(Provided records begins)
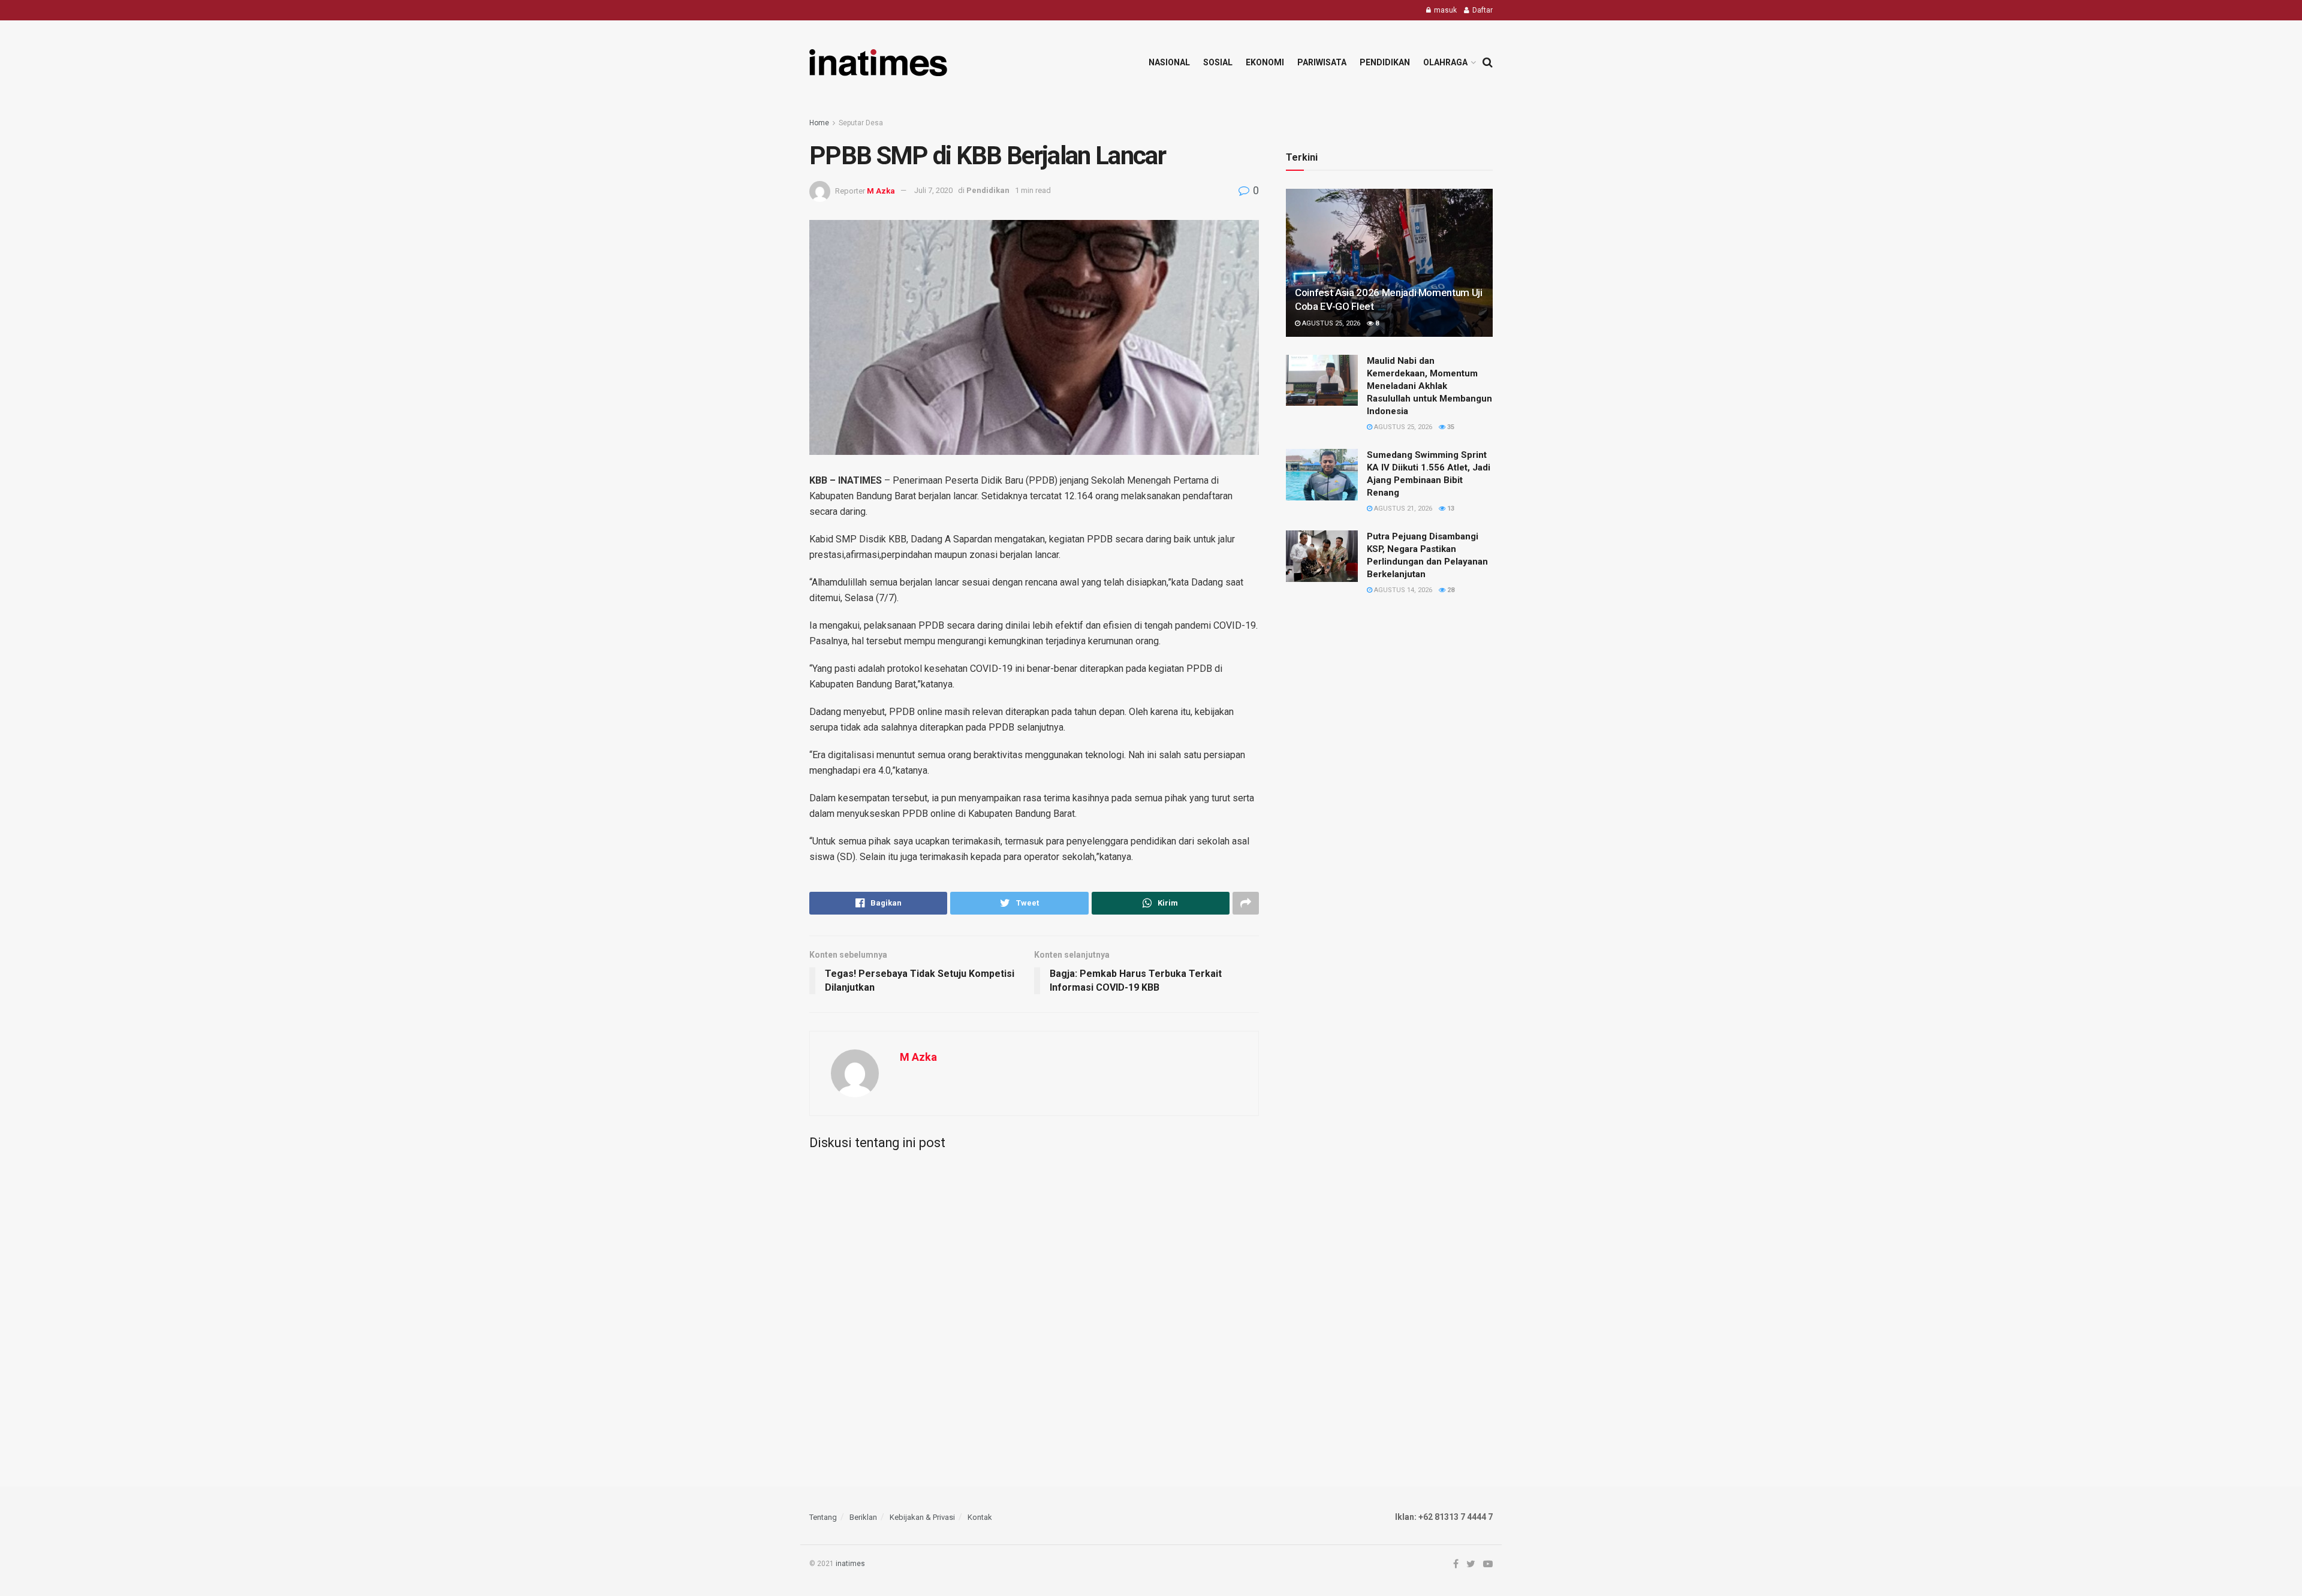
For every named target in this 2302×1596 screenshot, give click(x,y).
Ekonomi (1265, 62)
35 (1449, 427)
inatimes (850, 1563)
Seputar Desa (861, 123)
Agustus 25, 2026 (1330, 323)
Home (819, 123)
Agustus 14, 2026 (1402, 590)
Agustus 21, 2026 (1402, 508)
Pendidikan (1385, 62)
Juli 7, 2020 (933, 190)
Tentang (823, 1517)
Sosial (1218, 62)
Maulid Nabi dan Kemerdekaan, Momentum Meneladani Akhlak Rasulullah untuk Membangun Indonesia (1429, 386)
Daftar (1482, 10)
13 (1449, 508)
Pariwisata (1321, 62)
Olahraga (1445, 62)
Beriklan (863, 1517)
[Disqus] (1034, 1309)
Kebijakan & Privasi (922, 1517)
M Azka (881, 190)
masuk (1444, 10)
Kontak (980, 1517)
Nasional (1169, 62)
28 (1449, 590)
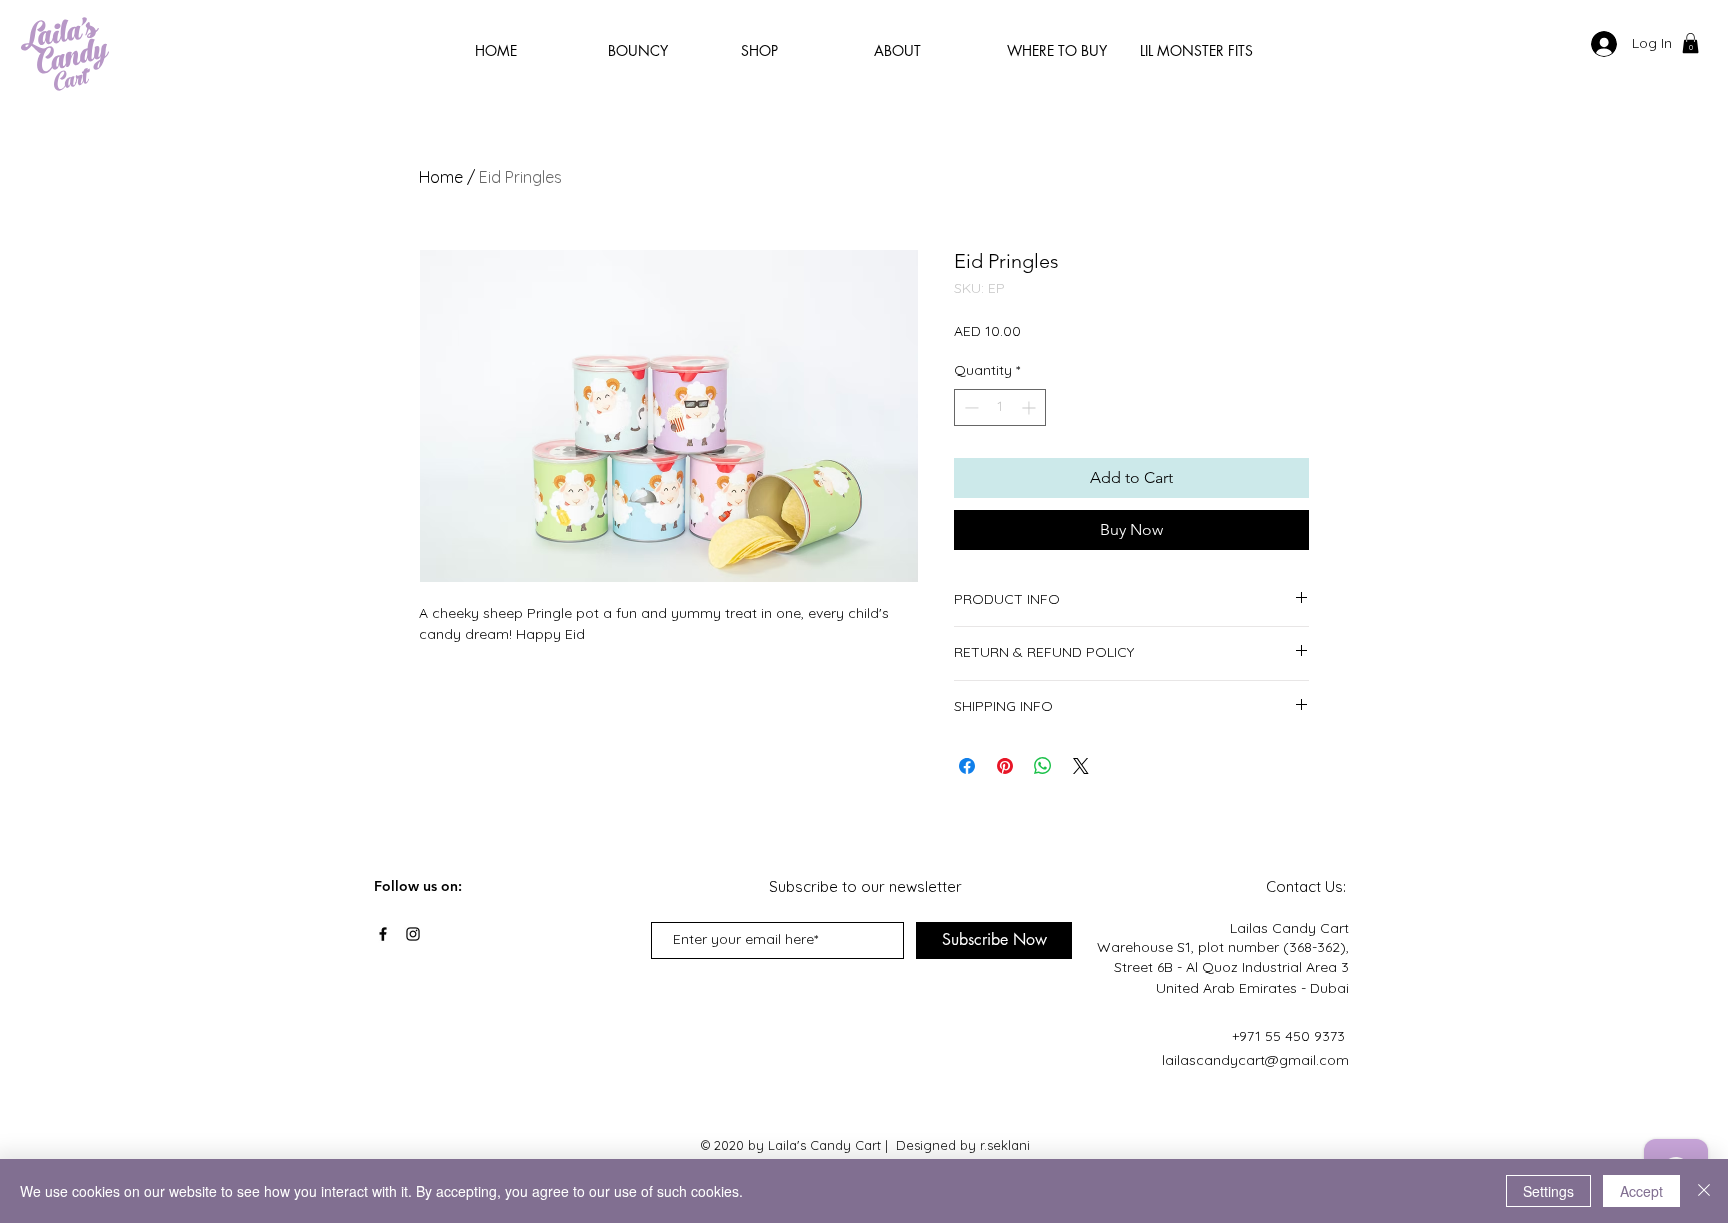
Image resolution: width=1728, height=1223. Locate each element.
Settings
(Provided records ends)
What the exercise asks:
Each record above is to be copied exactly. Drop the pictures.

Answer to the exercise:
For every named target in this 2302×1596 screenshot, give click(x,y).
Ekonomi (1265, 62)
35 (1449, 427)
inatimes (850, 1563)
Seputar Desa (861, 123)
Agustus 25, 2026 (1330, 323)
Home (819, 123)
Agustus 14, 2026 (1402, 590)
Agustus 21, 2026 (1402, 508)
Pendidikan (1385, 62)
Juli 7, 2020 (933, 190)
Tentang (823, 1517)
Sosial (1218, 62)
Maulid Nabi dan Kemerdekaan, Momentum Meneladani Akhlak Rasulullah untuk Membangun Indonesia (1429, 386)
Daftar (1482, 10)
13 (1449, 508)
Pariwisata (1321, 62)
Olahraga (1445, 62)
Beriklan (863, 1517)
[Disqus] (1034, 1309)
Kebijakan & Privasi (922, 1517)
M Azka (881, 190)
masuk (1444, 10)
Kontak (980, 1517)
Nasional (1169, 62)
28 (1449, 590)
Image resolution: width=1728, height=1223. Locate each element.
Settings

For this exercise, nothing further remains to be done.